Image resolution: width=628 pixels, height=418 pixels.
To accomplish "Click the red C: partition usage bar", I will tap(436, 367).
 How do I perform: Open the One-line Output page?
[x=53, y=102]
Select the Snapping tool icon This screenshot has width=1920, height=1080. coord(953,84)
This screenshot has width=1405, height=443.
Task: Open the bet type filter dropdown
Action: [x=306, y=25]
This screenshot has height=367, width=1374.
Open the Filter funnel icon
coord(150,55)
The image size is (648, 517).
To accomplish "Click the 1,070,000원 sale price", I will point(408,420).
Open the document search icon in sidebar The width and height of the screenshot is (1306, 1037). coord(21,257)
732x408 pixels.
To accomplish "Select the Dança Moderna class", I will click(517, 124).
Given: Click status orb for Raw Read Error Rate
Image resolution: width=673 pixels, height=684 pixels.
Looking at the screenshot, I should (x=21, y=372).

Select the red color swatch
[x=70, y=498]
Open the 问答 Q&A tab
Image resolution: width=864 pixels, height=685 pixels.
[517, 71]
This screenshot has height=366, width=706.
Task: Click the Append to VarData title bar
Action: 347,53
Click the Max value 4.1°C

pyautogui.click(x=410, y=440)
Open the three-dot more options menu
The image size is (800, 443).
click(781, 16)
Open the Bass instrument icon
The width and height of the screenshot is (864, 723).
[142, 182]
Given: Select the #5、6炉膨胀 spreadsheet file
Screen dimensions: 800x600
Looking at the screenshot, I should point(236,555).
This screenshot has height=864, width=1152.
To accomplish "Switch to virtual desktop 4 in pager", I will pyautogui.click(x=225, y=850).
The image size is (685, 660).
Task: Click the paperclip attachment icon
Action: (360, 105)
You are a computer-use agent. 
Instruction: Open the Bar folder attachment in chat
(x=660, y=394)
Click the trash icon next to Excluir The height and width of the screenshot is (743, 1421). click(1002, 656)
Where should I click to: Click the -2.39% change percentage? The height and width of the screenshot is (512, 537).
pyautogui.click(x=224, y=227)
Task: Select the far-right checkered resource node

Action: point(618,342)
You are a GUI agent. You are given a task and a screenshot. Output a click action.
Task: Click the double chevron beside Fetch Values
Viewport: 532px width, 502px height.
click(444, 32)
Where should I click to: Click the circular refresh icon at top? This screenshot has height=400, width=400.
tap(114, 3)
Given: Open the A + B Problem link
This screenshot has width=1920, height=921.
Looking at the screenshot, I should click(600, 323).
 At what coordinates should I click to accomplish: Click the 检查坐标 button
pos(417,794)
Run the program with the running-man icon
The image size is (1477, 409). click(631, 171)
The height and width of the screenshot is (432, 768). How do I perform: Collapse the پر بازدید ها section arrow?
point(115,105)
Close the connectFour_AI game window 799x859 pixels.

WHAT THE TASK REQUIRES: Look through the listing and return each line containing the word "agent".

TASK RESULT:
You are a computer-use agent. 
You are a GUI agent. You are given a task and a screenshot. Output a click action.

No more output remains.